[ASSIGNMENT]:
Your answer must consist solely of the lines from the start of the entries below through the line with "Task: Click green arrow next to Galdino", unchanged.

(Saved data entries)
------------------------------------------------------------
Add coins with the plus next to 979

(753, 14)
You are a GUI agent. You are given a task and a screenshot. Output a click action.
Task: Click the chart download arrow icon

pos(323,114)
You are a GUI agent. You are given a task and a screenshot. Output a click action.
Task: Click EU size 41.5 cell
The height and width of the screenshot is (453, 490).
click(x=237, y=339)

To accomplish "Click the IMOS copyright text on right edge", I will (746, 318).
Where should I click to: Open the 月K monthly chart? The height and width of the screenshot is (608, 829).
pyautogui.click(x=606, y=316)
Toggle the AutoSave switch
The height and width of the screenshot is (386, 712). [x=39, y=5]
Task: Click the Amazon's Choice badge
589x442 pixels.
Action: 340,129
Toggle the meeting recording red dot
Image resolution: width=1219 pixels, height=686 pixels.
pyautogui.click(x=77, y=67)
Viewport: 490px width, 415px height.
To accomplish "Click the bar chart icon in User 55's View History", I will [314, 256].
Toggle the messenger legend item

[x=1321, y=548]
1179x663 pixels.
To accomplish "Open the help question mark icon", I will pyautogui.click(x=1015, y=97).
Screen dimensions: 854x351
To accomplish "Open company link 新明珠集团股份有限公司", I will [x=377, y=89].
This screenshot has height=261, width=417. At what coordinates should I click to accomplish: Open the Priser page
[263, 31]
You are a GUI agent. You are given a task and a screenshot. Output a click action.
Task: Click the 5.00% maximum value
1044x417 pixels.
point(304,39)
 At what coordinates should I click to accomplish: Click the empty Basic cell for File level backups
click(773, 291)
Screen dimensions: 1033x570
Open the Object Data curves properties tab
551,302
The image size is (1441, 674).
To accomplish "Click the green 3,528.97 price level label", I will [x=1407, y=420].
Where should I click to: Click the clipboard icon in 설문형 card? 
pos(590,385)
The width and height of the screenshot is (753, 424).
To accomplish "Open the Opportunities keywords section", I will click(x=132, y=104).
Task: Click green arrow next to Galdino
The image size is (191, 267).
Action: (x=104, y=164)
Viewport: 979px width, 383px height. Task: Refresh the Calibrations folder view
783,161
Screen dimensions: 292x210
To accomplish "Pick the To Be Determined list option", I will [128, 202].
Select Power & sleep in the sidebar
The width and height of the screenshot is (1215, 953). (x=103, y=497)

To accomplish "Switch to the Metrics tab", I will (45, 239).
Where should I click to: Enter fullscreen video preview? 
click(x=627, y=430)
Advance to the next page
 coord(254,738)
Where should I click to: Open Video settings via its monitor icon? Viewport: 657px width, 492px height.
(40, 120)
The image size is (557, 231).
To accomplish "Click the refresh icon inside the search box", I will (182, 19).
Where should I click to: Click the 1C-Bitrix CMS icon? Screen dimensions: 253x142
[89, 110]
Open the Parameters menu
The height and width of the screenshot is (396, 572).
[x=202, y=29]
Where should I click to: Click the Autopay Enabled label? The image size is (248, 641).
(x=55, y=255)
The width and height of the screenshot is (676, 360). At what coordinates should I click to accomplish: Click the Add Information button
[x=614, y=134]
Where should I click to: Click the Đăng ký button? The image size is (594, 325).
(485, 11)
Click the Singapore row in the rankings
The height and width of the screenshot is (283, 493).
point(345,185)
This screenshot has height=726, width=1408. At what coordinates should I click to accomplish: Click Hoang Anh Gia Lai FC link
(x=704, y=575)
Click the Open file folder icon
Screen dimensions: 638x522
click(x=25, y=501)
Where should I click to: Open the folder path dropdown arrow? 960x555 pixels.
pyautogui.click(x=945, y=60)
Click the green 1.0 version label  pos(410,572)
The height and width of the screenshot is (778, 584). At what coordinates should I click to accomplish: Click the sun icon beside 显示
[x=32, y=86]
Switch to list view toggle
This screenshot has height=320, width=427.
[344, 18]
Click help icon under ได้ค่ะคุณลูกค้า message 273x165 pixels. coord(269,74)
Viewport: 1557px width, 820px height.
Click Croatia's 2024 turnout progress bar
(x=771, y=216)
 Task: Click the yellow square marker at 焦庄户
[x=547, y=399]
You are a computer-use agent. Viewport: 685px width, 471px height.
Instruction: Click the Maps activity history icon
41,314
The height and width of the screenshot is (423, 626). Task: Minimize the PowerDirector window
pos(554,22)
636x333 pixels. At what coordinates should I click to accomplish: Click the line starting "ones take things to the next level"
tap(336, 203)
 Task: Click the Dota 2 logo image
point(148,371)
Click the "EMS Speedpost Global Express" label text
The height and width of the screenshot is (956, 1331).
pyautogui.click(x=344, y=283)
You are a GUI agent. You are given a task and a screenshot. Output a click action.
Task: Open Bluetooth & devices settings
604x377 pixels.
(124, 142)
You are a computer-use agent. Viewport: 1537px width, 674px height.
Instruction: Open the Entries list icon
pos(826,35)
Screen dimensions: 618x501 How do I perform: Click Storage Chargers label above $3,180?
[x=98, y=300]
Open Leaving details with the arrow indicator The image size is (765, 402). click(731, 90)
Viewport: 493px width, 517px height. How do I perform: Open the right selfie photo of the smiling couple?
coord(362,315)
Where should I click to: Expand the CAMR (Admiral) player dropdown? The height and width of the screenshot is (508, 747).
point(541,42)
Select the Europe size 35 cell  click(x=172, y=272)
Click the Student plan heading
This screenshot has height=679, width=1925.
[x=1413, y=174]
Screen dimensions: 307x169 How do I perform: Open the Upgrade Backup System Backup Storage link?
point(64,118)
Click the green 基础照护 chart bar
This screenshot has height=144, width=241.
------------------------------------------------------------
[TASK ANSWER]:
Add coins with the plus next to 979

(753, 14)
You are a GUI agent. You are given a task and a screenshot. Output a click action.
Task: Click the chart download arrow icon

pos(323,114)
You are a GUI agent. You are given a task and a screenshot. Output a click action.
Task: Click EU size 41.5 cell
The height and width of the screenshot is (453, 490).
click(x=237, y=339)

To accomplish "Click the IMOS copyright text on right edge", I will (746, 318).
Where should I click to: Open the 月K monthly chart? The height and width of the screenshot is (608, 829).
pyautogui.click(x=606, y=316)
Toggle the AutoSave switch
The height and width of the screenshot is (386, 712). [x=39, y=5]
Task: Click the Amazon's Choice badge
589x442 pixels.
Action: 340,129
Toggle the meeting recording red dot
Image resolution: width=1219 pixels, height=686 pixels.
pyautogui.click(x=77, y=67)
Viewport: 490px width, 415px height.
To accomplish "Click the bar chart icon in User 55's View History", I will [314, 256].
Toggle the messenger legend item

[x=1321, y=548]
1179x663 pixels.
To accomplish "Open the help question mark icon", I will pyautogui.click(x=1015, y=97).
Screen dimensions: 854x351
To accomplish "Open company link 新明珠集团股份有限公司", I will [x=377, y=89].
This screenshot has height=261, width=417. At what coordinates should I click to accomplish: Open the Priser page
[263, 31]
You are a GUI agent. You are given a task and a screenshot. Output a click action.
Task: Click the 5.00% maximum value
1044x417 pixels.
point(304,39)
 At what coordinates should I click to accomplish: Click the empty Basic cell for File level backups
click(773, 291)
Screen dimensions: 1033x570
Open the Object Data curves properties tab
551,302
The image size is (1441, 674).
To accomplish "Click the green 3,528.97 price level label", I will [x=1407, y=420].
Where should I click to: Click the clipboard icon in 설문형 card? 
pos(590,385)
The width and height of the screenshot is (753, 424).
To accomplish "Open the Opportunities keywords section", I will click(x=132, y=104).
Task: Click green arrow next to Galdino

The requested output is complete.